This morning I packed up my girls and headed over to my friends neighborhood pool so that that girls could play in their splash pad.  We had so much fun watching the girls run in and out and play with their friends.

We then went to Taco Bell where Megan taught me that changing a swim diaper soon after getting out of the water is of major importance.  Because I was wrangling three girls and the stuff of three girls, I forgot and she squatted and peed right in the middle of the restaurant.  At lunch time.

A very proud mama moment.

Underage Drinking:  What Would You Do?After mopping the floor with the entire pack of napkins, we headed home.

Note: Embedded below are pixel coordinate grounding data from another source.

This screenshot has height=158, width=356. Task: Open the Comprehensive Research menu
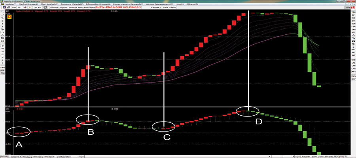(127, 4)
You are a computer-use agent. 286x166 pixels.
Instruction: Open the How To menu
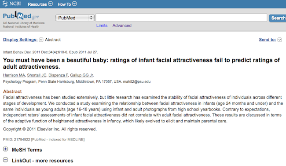coord(64,4)

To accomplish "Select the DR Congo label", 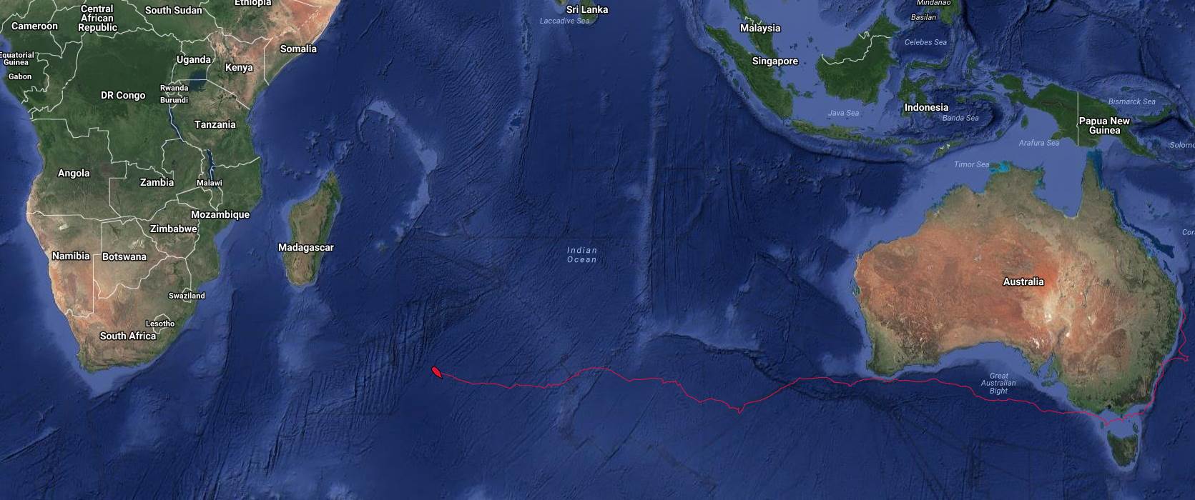I will point(123,96).
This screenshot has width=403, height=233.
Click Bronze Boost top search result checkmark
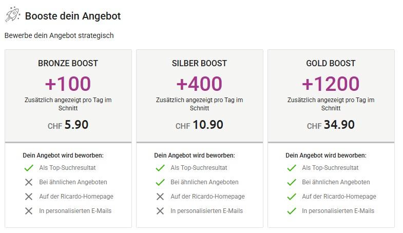click(28, 168)
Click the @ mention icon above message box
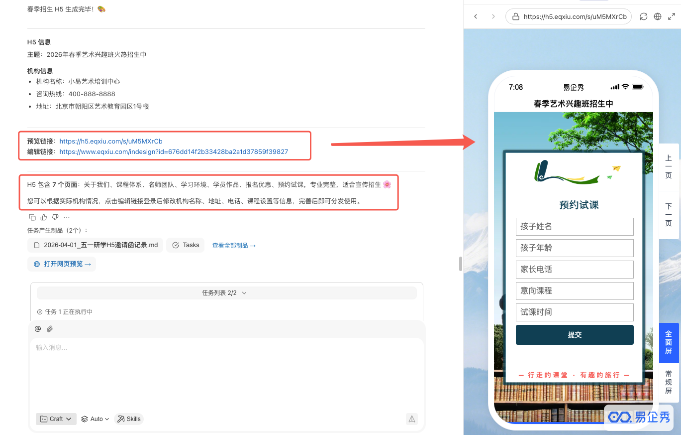The image size is (681, 435). 38,329
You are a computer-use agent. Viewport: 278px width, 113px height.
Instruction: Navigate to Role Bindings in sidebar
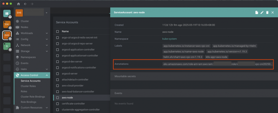click(29, 102)

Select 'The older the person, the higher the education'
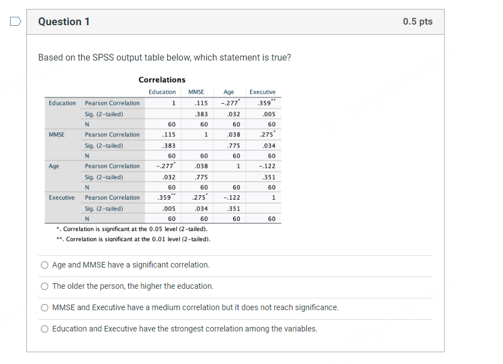point(44,286)
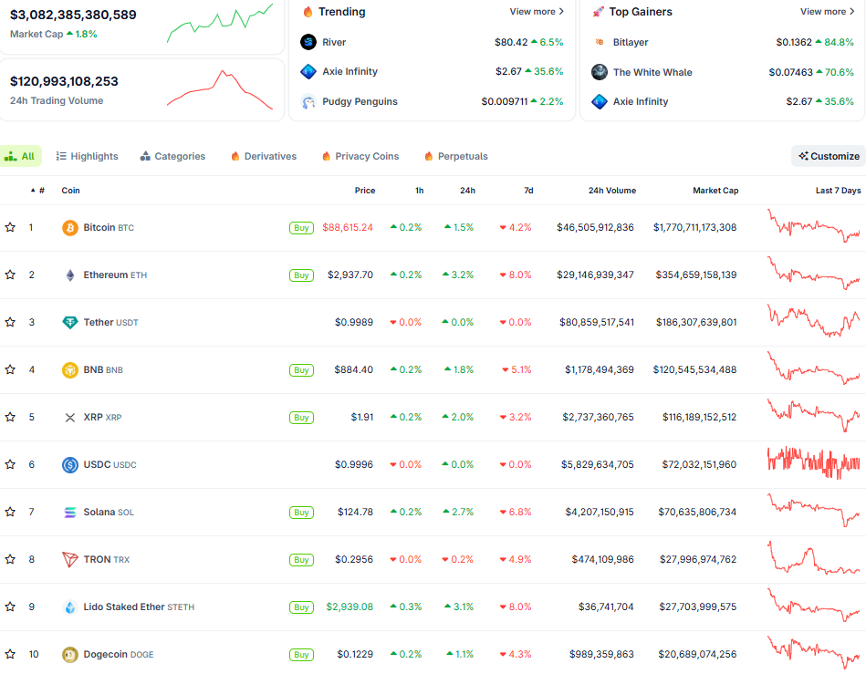
Task: Select the Bitcoin coin icon
Action: pyautogui.click(x=69, y=227)
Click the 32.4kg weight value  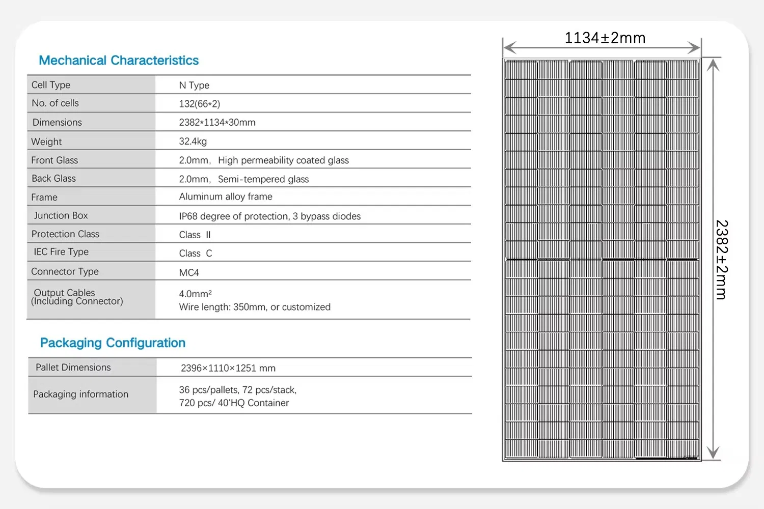pyautogui.click(x=193, y=141)
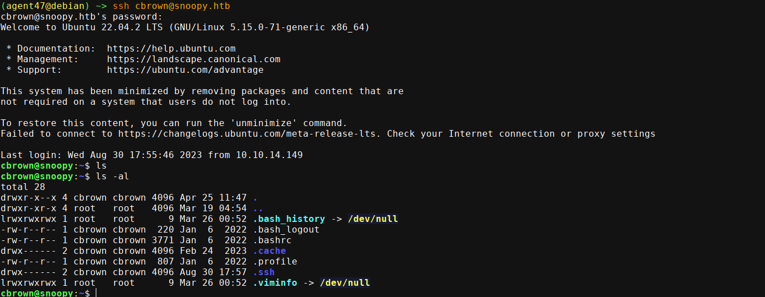765x297 pixels.
Task: Click the /dev/null target beside .viminfo
Action: (x=344, y=283)
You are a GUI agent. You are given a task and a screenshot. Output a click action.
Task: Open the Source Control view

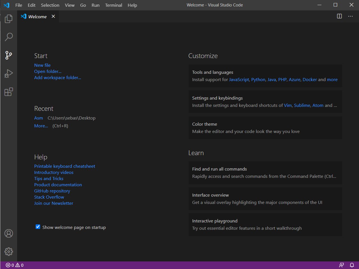9,55
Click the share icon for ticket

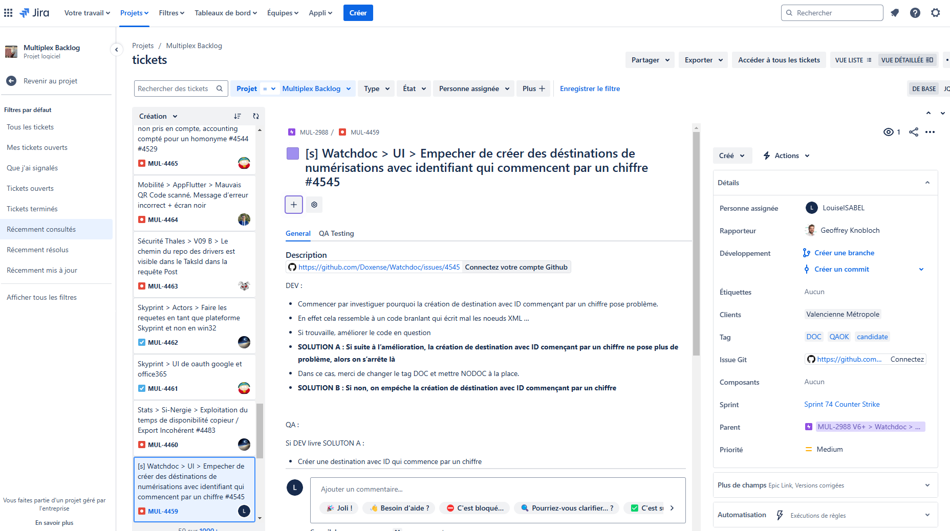click(914, 132)
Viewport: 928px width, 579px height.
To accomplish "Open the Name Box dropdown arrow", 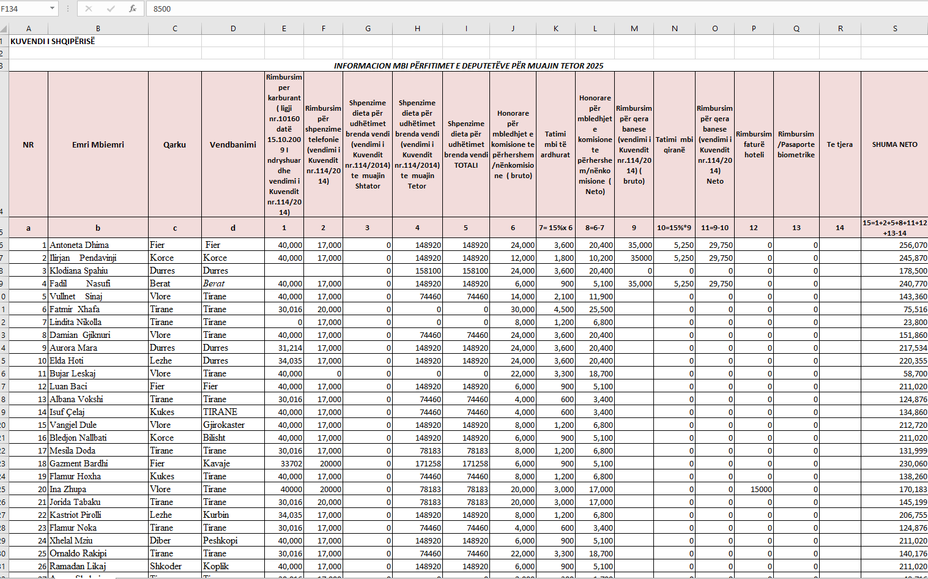I will [52, 9].
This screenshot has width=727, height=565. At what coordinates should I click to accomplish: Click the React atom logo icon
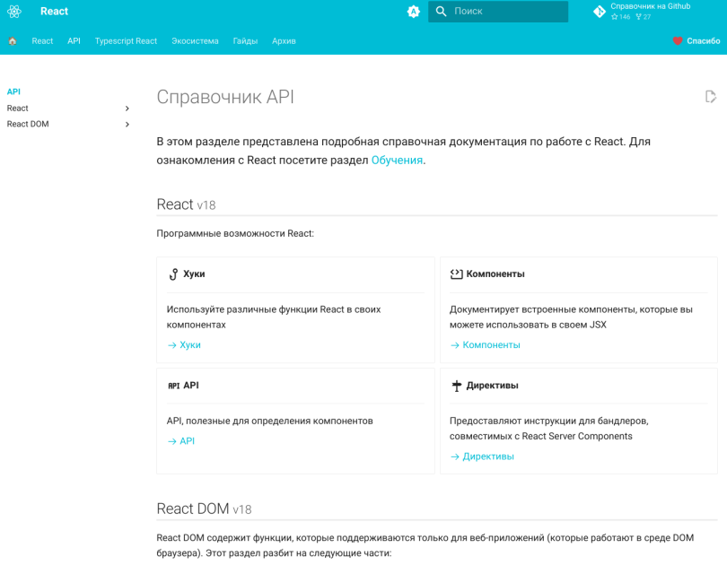point(14,11)
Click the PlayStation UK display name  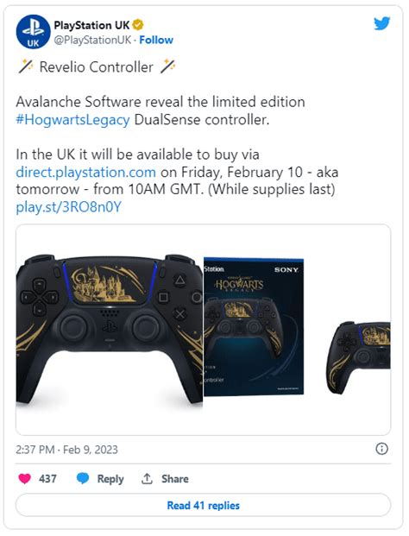click(x=91, y=25)
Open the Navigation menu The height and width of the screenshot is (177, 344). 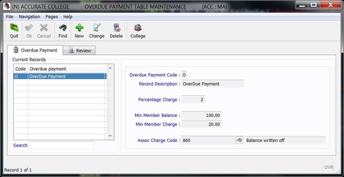[29, 16]
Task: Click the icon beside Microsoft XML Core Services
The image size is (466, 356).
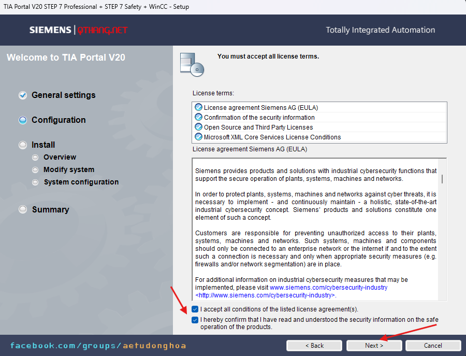Action: [198, 137]
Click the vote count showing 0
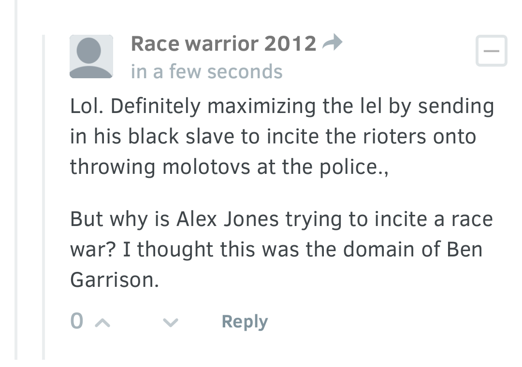This screenshot has width=522, height=367. [x=77, y=322]
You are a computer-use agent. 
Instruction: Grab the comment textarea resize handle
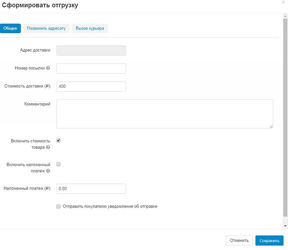(271, 127)
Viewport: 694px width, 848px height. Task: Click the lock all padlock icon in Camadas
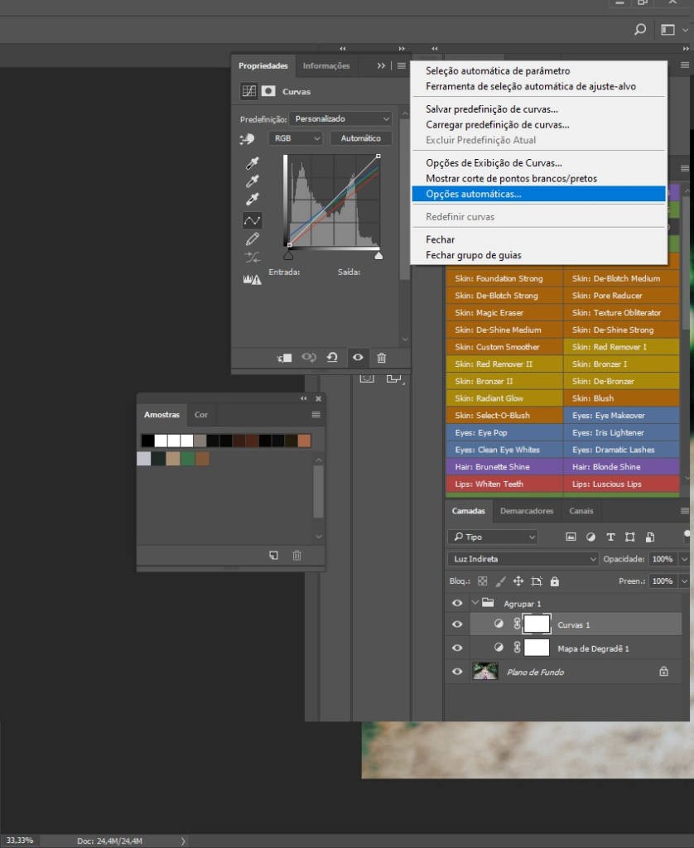coord(555,581)
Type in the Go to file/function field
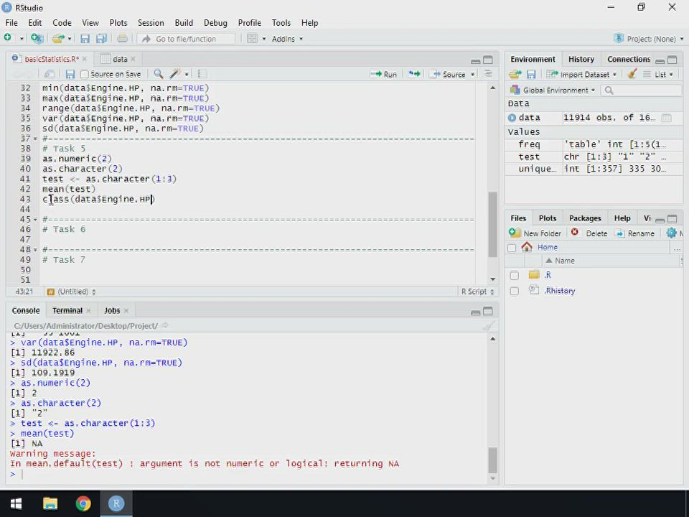This screenshot has width=689, height=517. 187,39
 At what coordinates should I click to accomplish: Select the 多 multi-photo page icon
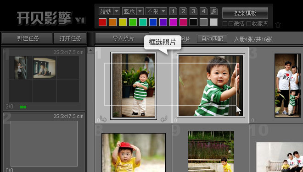214,11
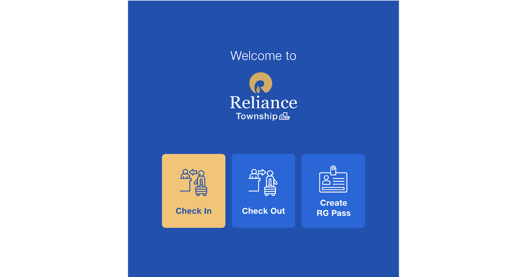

I turned into our neighborhood, yet again happy we moved into a family friendly, private place where my kids could run and play despite the challenging year we have had.

Ahead of me was a boy riding his bike.  He was maybe 12 years old.  I noticed as he rode slowly and kind of zigzaggy that he was controlling the bike with one hand and had something in the other.  From the back it looked like  a puppy.

I love puppies so I looked as I drove by and saw something that was most certainly not a puppy.

In his hand he had a beer!

No, I am not kidding.

He had something over it obviously in an attempt to hide it, but it was a Shiner Boch beer – yellow label clearly seen.

He was not 21, and he had no adult with him that he could be ‘holding” it for, so I was shocked.

Because I am an “it take a village to raise a kid” kind of mom, I slowed immediately to watch what he was doing with a beer at 2pm on a summer day.

He noticed that I slowed down and so did he.  But I did continue to the next Stop sign.    My intention was to roll down my window and ask him why he had a beer and then take it from him, hopefully instilling a little dose of fear to help prevent him from taking another one.

Well, he outsmarted me, and I watched as he nervously passed my passenger side window right as I was rolling down the window, looking back at me every few seconds.

I gunned my gas, u -turned, and headed back down the street he had turned on.  He was no where to be found.

From teenage experience, I assumed he was hiding in between houses, hard to do when the whole neighborhood is acre lots though, or had slipped behind a house that had no fence.

In any event, he had disappeared in a hurry.  And he stayed hidden because I tried to outsmart him and come back around but I never saw him again.

Now I worry that he went and hid somewhere and drank that beer.  Probably not his first one.

I began to wonder, though, would his parents have been upset with me for stopping him and taking the beer from him?  Did I have a right to do that?

I decided yes basing it on my own desire as a parent.  If that were my daughter, I would hope someone, anyone, everyone would stop and take that beer from her, give her a stern talking to, and then come and tell me every detail.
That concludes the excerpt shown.